32 Ritengo di conseguenza che le operazioni relative a prodotti contraffatti, quali i profumi in causa, rientrino nella sfera di applicazione dell'IVA. Esse sono, quindi, soggette a tassazione, ai sensi dell'art. 2 della sesta direttiva.

Conclusioni

33 Per tali motivi, vi propongo di risolvere come segue la questione sottopostavi dalla Court of Appeal - Criminal Division, Londra:

«L'art. 2 della sesta direttiva del Consiglio 17 marzo 1977, 77/388/CEE, in materia di armonizzazione delle legislazioni degli Stati membri relative alle imposte sul giro d'affari Sistema comune di imposta sul valore aggiunto: base imponibile uniforme, deve essere interpretato nel senso che la cessione di prodotti contraffatti, come i profumi, è soggetta all'IVA».

(1) - Sesta direttiva del Consiglio 17 maggio 1977, 77/388/CEE, in materia di armonizzazione delle legislazioni degli Stati membri relative alle imposte sul giro d'affari - Sistema comune di imposta sul valore aggiunto: base imponibile uniforme (GU L 145, pag. 1).

(2) - Sentenze 5 luglio 1988, causa 269/86, Mol (Racc. pag. 3627, punto 18) e causa 289/86, Happy Family (Racc. pag. 3655, punto 20), e 20 agosto 1993, causa C-111/92, Lange (Racc. pag. I-4677, punto 16).

(3) - Nelle sentenze 5 febbraio 1981, causa 50/80, Horvath (Racc. pag. 385); 26 ottobre 1982, causa 221/81, Wolf (Racc.pag. 3681), e causa 240/81, Einberger I (Racc. pag. 3699), avete ritenuto che in caso di importazione di stupefacenti quali la morfina, l'eroina e la cocaina, che non fanno parte del circuito economico strettamente sorvegliato dalle autorità competenti in vista dell'utilizzazione a fini medici e scientifici, non si originava alcun debito doganale.

(4) - Sentenze Mol (punto 18), e Happy Family (punto 20), citate.

(5) - Sentenza Lange, citata, punto 12.

(6) - Sentenze Happy Family (punto 17), e Mol (punto 15), citate, e 6 dicembre 1990, causa C-343/89, Witzemann (Racc. pag. I-4477, punto 19).
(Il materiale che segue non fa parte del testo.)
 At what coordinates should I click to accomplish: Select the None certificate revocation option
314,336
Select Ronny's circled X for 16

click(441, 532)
V. anche sentenza 28 febbraio 1984, causa 294/82, detta Einberger II (Racc. pag. 1177, punto 20), e sentenza Lange, citata (punto 12).

(7) - Sentenze Mol (punto 15), e Happy Family (punto 18), citate.
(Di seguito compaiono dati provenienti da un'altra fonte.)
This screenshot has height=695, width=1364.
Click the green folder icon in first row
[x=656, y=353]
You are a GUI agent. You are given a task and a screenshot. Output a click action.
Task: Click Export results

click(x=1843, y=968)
(8) - Sentenza Witzemann, citata, punto 20.

(9) - Sentenza Lange, citata, punto 16. V. anche sentenze Mol (punto 18), e Happy Family (punto 20), citate.

(10) - Sentenza Lange, citata, punto 17.

(11) - Si tratta delle seguenti convenzioni: convenzione unica sugli stupefacenti del 1961 (sentenza Happy Family, citata, punto 25), convenzione sulle sostanze psicotrope del 1971 (sentenza Mol, citata, punto 24), e convenzione per la repressione della falsificazione di denaro (sentenza Witzemann, citata, punto 14).
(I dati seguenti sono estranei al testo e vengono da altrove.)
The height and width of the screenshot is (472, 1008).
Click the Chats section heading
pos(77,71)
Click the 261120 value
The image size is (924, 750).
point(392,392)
(12) - Per un ragguaglio, basato in particolare su dati statistici, v. Gourdin-Lamblin, A.-S.: «La lutte contre la contrefaçon en droit communautaire», Revue du marché commun et de l'Union européenne, n. 394, gennaio 1996.

(13) - Regolamento (CEE) del Consiglio 1n. dicembre 1986, n. 3842, che fissa alcune misure volte al divieto della messa in libera pratica di merci contraffatte (GU L 357, pag. 1), abrogato e modificato dal regolamento (CE) del Consiglio 22 dicembre 1994, n. 3295, che fissa le misure volte all'interdizione della messa in libera pratica, l'esportazione, la riesportazione e la sottoposizione ad un regime sospensivo delle merci di contraffazione e delle merci pirata (GU L 341, pag. 8).

(14) - Art. 3 del regolamento n. 3295/94.

(15) - Art. 4 del regolamento n. 3295/94.

(16) - In questa ipotesi, sarebbero applicabili le regole relative al diritto dei marchi, in particolare l'art. 5 della prima direttiva del Consiglio 21 dicembre 1988, 89/104/CEE, volta ad armonizzare le legislazioni degli Stati membri relative ai marchi (GU 1989, L 40, pag. 1), che prevede che il titolare di un marchio ha la facoltà di impedire a qualsiasi soggetto terzo di far uso del proprio marchio o di un segno per il quale esista un rischio di confusione a causa della sua somiglianza con il marchio.

(17) - Punto 27 delle sue osservazioni.

(18) - V., in questo senso, il secondo `considerando' del regolamento n. 3295/94, citato.

(19) - V. anche il paragrafo 26 delle conclusioni dell'avvocato generale Jacobs nella causa Fischer, citata.

(20) - V., in ultimo, sentenza Lange, citata, punto 24.